Following right on the heels of my weekend at DrupalCamp, I've stumbled across a few rather interesting blog posts on how Drupal is perceived in other parts of the PHP development community. Thought I'd post the links and make a few comments here, since the issues being discussed are pretty relevant to my day-to-day work as a web technology guy.

The problem with Drupal

Our first stop: a recent blog entry by Sean Coates, in which he discusses his messy breakup with Drupal. I have to admit…although I work with Drupal on a regular basis (and mostly enjoy it), some of his criticisms really hit home—not so much as far as upgrade paths are concerned*, but definitely in terms of the way the code base is set up.

I think we can all agree that Drupal is an extremely powerful, flexible content management system, and that its underlying extension API has all kinds of potential—just look at how many contributed modules it's inspired. However, if you've spent much time working with one of the newer breeds of PHP frameworks (no secret: my favorite is Zend's), building custom functionality for Drupal can feel, well, a bit less elegant. Don't get me wrong; I'm regularly awed at how well Drupal can procure many of the benefits of object oriented code in an almost entirely procedural paradigm*. However, the amount of time it takes to learn Drupal's sometimes non-standard approach to standard design patterns can be a bit frustrating—especially when you already know how to implement those patterns in object oriented code (see Larry Garfield's Objectifying Drupal from last year's DrupalCon for some interesting discussion on this topic).

Drupal and "other frameworks"

That leads me to the same questions raised in another blog post I ran across earlier this week: is Drupal's success hurting the growth of PHP frameworks?
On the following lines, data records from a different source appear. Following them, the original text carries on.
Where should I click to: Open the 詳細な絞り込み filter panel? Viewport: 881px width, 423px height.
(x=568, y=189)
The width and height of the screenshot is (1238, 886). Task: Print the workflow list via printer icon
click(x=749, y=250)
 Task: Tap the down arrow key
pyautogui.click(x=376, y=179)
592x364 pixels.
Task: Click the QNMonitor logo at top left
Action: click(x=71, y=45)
The author argues that it's especially a problem when Drupal is referred to as a "framework" and then compared with, say, Python's Django framework…the comparison isn't really reasonable given that Drupal and Django are two very, very different types of "frameworks," but it's a common comparison nonetheless—and because Drupal's coding paradigms aren't "keeping up" with the latest magic-bullet framework trends, the comparison can give the erroneous impression that PHP frameworks are way, way behind.

The author points out, however, that despite the apparent advantages of the current wave of developer-focused frameworks (Zend, Symfony, CakePHP, and the like), Drupal continues to dominate in search volume (admittedly a pretty arbitrary test of popularity), and powers some pretty big-deal sorts of websites. The reason should be obvious: Drupal is not, first and foremost, a developer-focused framework—that is to say, you'd never download it solely so you could program in it; it's an end-user-focused content management system, and it has an underlying developer API that functions as a framework when you need it for super-custom functionality. By and large, you're supposed to build Drupal sites without programming; that's the point.
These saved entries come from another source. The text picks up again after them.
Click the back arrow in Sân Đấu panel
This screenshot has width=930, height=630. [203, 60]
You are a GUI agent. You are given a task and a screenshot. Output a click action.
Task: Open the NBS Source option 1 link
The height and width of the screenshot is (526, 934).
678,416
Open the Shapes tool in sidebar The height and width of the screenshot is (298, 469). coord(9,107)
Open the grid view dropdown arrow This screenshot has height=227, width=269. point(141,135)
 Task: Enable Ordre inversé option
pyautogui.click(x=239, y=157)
In other words, Drupal is a danged good choice for site building (and even for some more complex applications)…that's why UNT recently chose it as our official campus-wide content management system. I might prefer Zend Framework as a developer, but our end users aren't all developers; mostly what they need is a polished, end-user site building product, and Drupal gives them that (along with a whole lot of flexibility for the folks who do want to get their hands dirty…provided you understand how it works, you can use Drupal for just about anything).

But in a perfect world?

On the other hand, if there were a good, solid, stable Zend Framework based content management system that had the community support and contributed module base of Drupal, I might not be as much of a Drupal advocate. That is to say, if I could give my end users a polished CMS product and still enjoy a fully unit tested, object-oriented backend, I'm not sure I could justifiably continue calling Drupal the best tool for the job. This attitude is reflected in ServerGrove's response to the above blog post; the author argues that, if PHP frameworks want to be better known and more widely used, then PHP framework developers need to publish interesting, powerful open source projects ready for end users, using their favorite frameworks as the base.
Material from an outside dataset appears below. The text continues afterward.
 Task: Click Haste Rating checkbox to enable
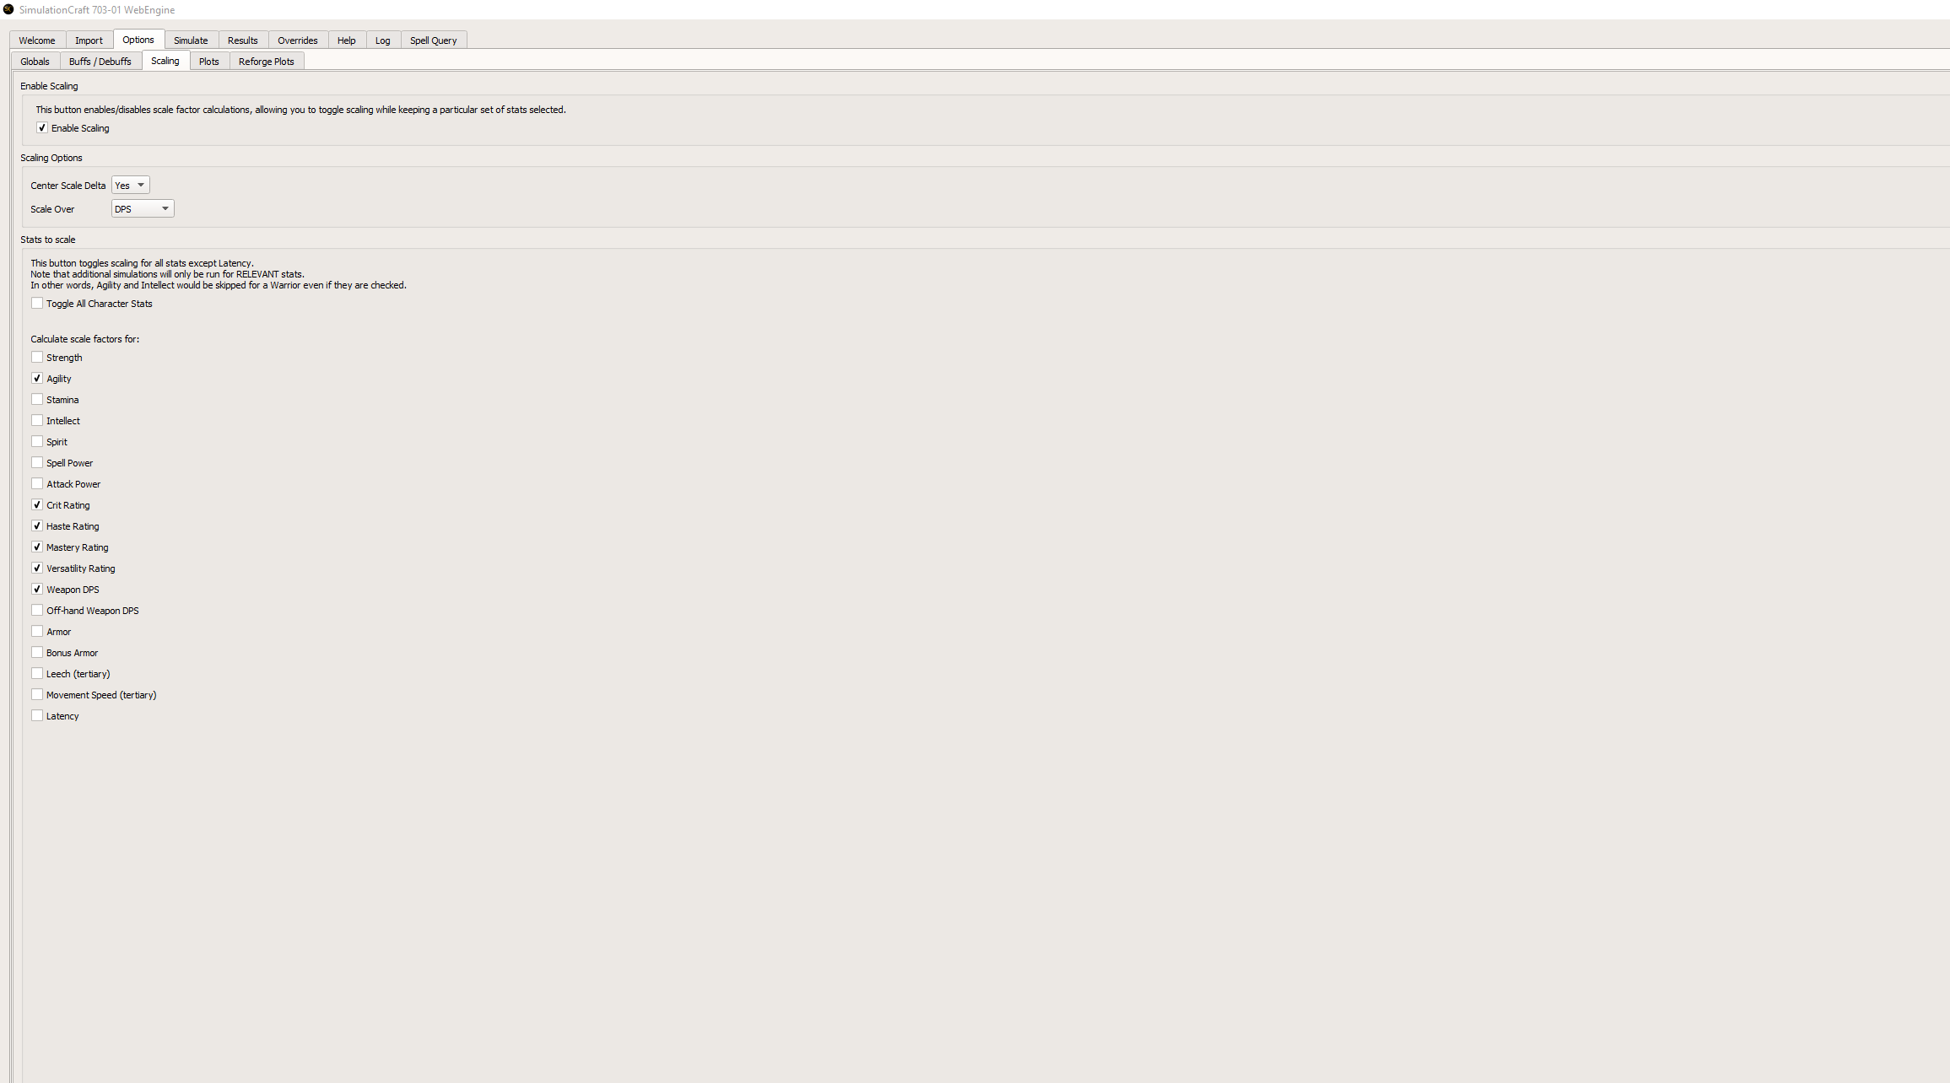36,525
I think the author hit the nail on the head pretty well…for whatever reason, these frameworks seem to be most often used for proprietary, in-house sorts of projects; they may be very powerful projects built on elegant, modern framework code, but they're seldom published or re-used, and as a result they never gain the kind of community momentum that Drupal has. That momentum is critical to Drupal's success: it's not about using the latest and greatest development methodologies; it's about delivering a product that

  1. meets the needs of end users as well as programmers,
  2. gets the job done well, and
  3. inspires a passionate, vocal user base.

I got to see some of that passion this past weekend at DrupalCamp, and I was impressed. Drupal certainly inspires its users, and that's something I love to support.

I'm still using Zend Framework and Doctrine for my blog, though, because dang it, I just like them too much not to. :)

Notes

  • If you've got the time to learn the details, Drupal updates are actually pretty easy to manage…we've been doing it fairly seamlessly on 300+ Drupal sites at UNT for quite awhile now, with the help of the drush command-line tool and a variety of custom shell scripts.
  • For the record, as much as the object oriented approach may be my personal preference, I will never sit here and say that procedural code is all bad; bad code can be written any which way you like, and I've written more than my fair share of OO clunkers.